Text block:

--------------------------------------------------

The reverse and forward auctions was integrated in a series of stages. Each stage will consist of a reverse auction and a forward auction. Prior to the first stage, the initial spectrum clearing target is determined. Broadcasters indicate through the pre-auction application process their willingness to relinquish spectrum usage rights at the opening prices. Based on broadcasters’ collective willingness, the initial spectrum clearing target will be set at the highest level possible (up to 126 megahertz of spectrum) without exceeding a pre-determined national aggregate cap on the interference between wireless providers and TV stations (“impairments”) created when TV stations must be assigned to the wireless band. Under this approach, the auction system will establish a band of wireless spectrum that is generally uniform in size across all markets. Then the reverse auction bidding process will be run to determine the total amount of incentive payments to broadcasters required to clear that amount of spectrum.

--------------------------------------------------

Data:
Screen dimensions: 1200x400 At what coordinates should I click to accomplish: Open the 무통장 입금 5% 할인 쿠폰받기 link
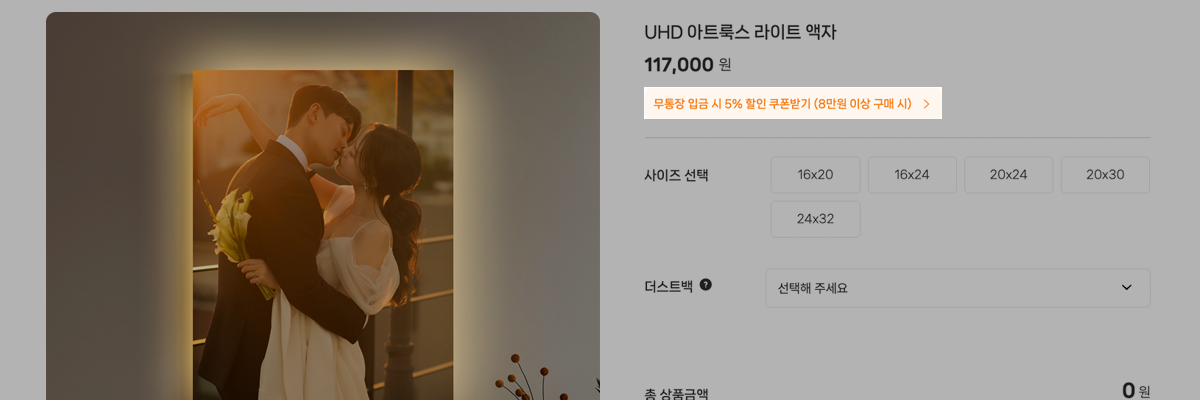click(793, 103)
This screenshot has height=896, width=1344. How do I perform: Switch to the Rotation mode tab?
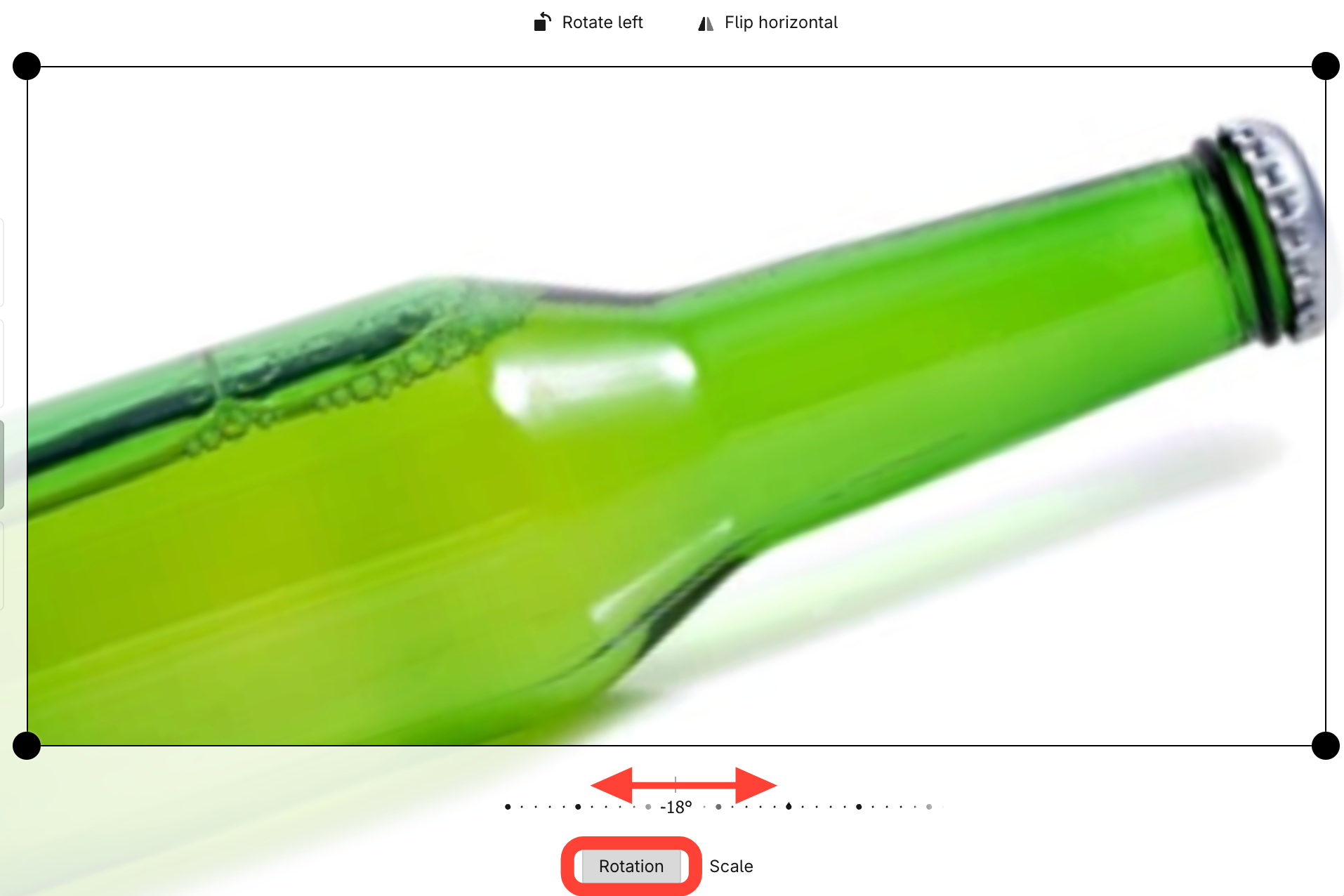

--------------------------------------------------

Problem to work on: Continue the passage on the spectrum incentive auction, picking up after its last sentence.

Task output:
The forward auction bidding process will follow the reverse auction bidding process. If the “final stage rule” is satisfied, the forward auction bidding will continue until there is no excess demand, and then the incentive auction will close. If the final stage rule is not satisfied, additional stages will be run, with progressively lower spectrum targets in the reverse auction and less spectrum available in the forward auction. The final stage rule is a set of conditions that must be met in order to close the auction at the current clearing target; failure to satisfy the rule would result in running a new phase at the next lowest clearing target.
The FCC’s central objective in designing this incentive auction is to harness the economics of demand for spectrum in order to allow market forces to determine its highest and best use. We are also mindful of the other directives that Congress established for the auction, including making all reasonable efforts to preserve, as of the date of the passage of the Spectrum Act, the coverage area and population served of remaining broadcast licensees. The auction affords a unique opportunity for broadcasters who wish to relinquish some or all of their spectrum rights, but we emphasize that a broadcaster’s decision to participate in the reverse auction is wholly voluntary. In the descending clock auction format we chose, for example, a broadcaster need only decide whether it is willing to accept one or more prices offered to it as the reverse auction proceeds; if at any point the broadcaster decides a price is too low, it may drop out of the reverse auction. No station will be compensated less than the total price that it indicates it is willing to accept.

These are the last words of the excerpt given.